Rémy Knafou : La technique dite du « snow farming », venue de Scandinavie, consiste à stocker, en fin de saison froide, tout l’été et l’automne, dans des lieux ombragés, une certaine quantité de neige (naturelle ou artificielle) protégée par une couche isolante, de copeaux de bois ou de sciure. Il est à noter qu’il existait, jusqu’au 19ème siècle, en Méditerranée (en particulier en Corse), des techniques destinées à conserver en été la neige tombée en hiver, dans des trous ou des constructions (névières, glacières, etc.), alimentant un actif commerce (pour rafraîchir des boissons en été, faire de la glace ou des sorbets, etc.).

Ce n’est que récemment que cette technique de conservation estivale de la neige a été importée dans les Alpes, d’abord en Suisse, à Davos (1560 m), en 2008, puis, en France, à Bessans (Savoie, 1800 m), au Plateau des Glières (Haute-Savoie, vers 1400 m) ou aux Saisies (Savoie, 1650 m), chaque fois dans des domaines de ski nordique. Il s’agit d’un emploi de complément, destiné à avancer le début de la saison du ski (de fond), au moment où, de plus en plus souvent, désormais, les températures ne sont pas assez basses pour pouvoir produire de la neige artificielle (les exploitants des domaines skiables préfèrent parler de « neige de culture »). Au Grand-Bornand (Haute-Savoie), elle sert à sécuriser une épreuve internationale de biathlon qui se déroule à une altitude (1000 m) et à un moment (3ème semaine de décembre) où l’enneigement naturel est de moins en moins au rendez-vous : on stocke à 1400 m  plusieurs dizaines de milliers de m3 de neige principalement produits par deux enneigeurs, la neige étant ensuite transportée en camions jusqu’au stade accueillant la compétition, comme ce fut le cas en décembre 2023…

Le « snow farming » a aussi alimenté une opération de communication à grand spectacle aux Saisies, lors du passage du Tour de France, le 22 juillet 2016, l’hélicoptère de la télévision ayant ainsi pu montrer des skieurs en action en bordure de la route empruntée par les coureurs.

**Données fournies:**
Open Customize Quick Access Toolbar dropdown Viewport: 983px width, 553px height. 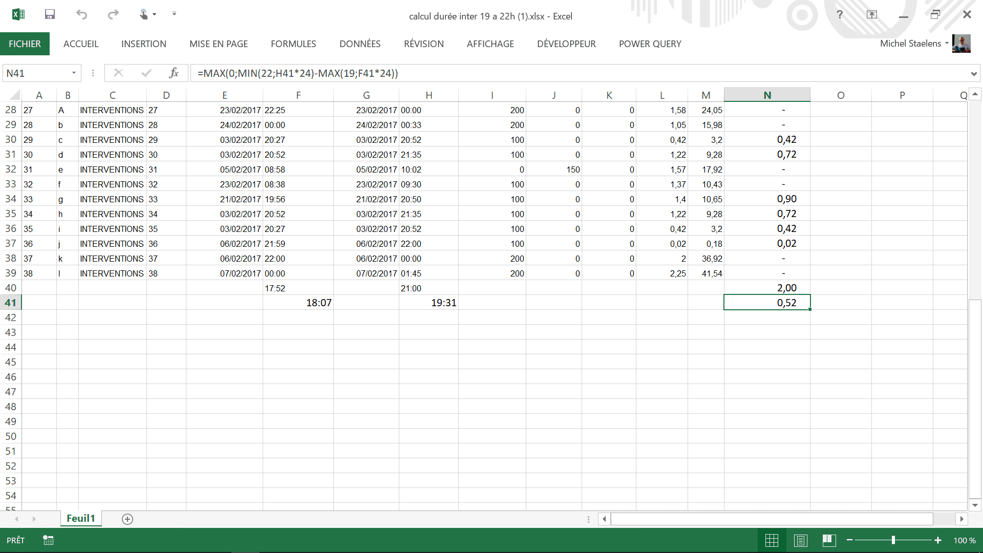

**Travail demandé:**
1 - Expliquez, d'après le texte sur le « snow farming », pourquoi on recourt à la neige stockée au Grand-Bornand. Répondez en une à trois phrases.
2 - Transcrivez le passage du texte sur le « snow farming » qui va de « Rémy Knafou : La » jusqu'à « des sorbets, etc.). » inclus.
Le matériel fourni est indépendant du texte.

**Corrigé:**
1 - Au Grand-Bornand, la neige stockée sert à sécuriser une épreuve internationale de biathlon. Cette épreuve se déroule à 1000 m d'altitude et pendant la troisième semaine de décembre, un moment où l'enneigement naturel est de moins en moins au rendez-vous.

2 -
Rémy Knafou : La technique dite du « snow farming », venue de Scandinavie, consiste à stocker, en fin de saison froide, tout l’été et l’automne, dans des lieux ombragés, une certaine quantité de neige (naturelle ou artificielle) protégée par une couche isolante, de copeaux de bois ou de sciure. Il est à noter qu’il existait, jusqu’au 19ème siècle, en Méditerranée (en particulier en Corse), des techniques destinées à conserver en été la neige tombée en hiver, dans des trous ou des constructions (névières, glacières, etc.), alimentant un actif commerce (pour rafraîchir des boissons en été, faire de la glace ou des sorbets, etc.).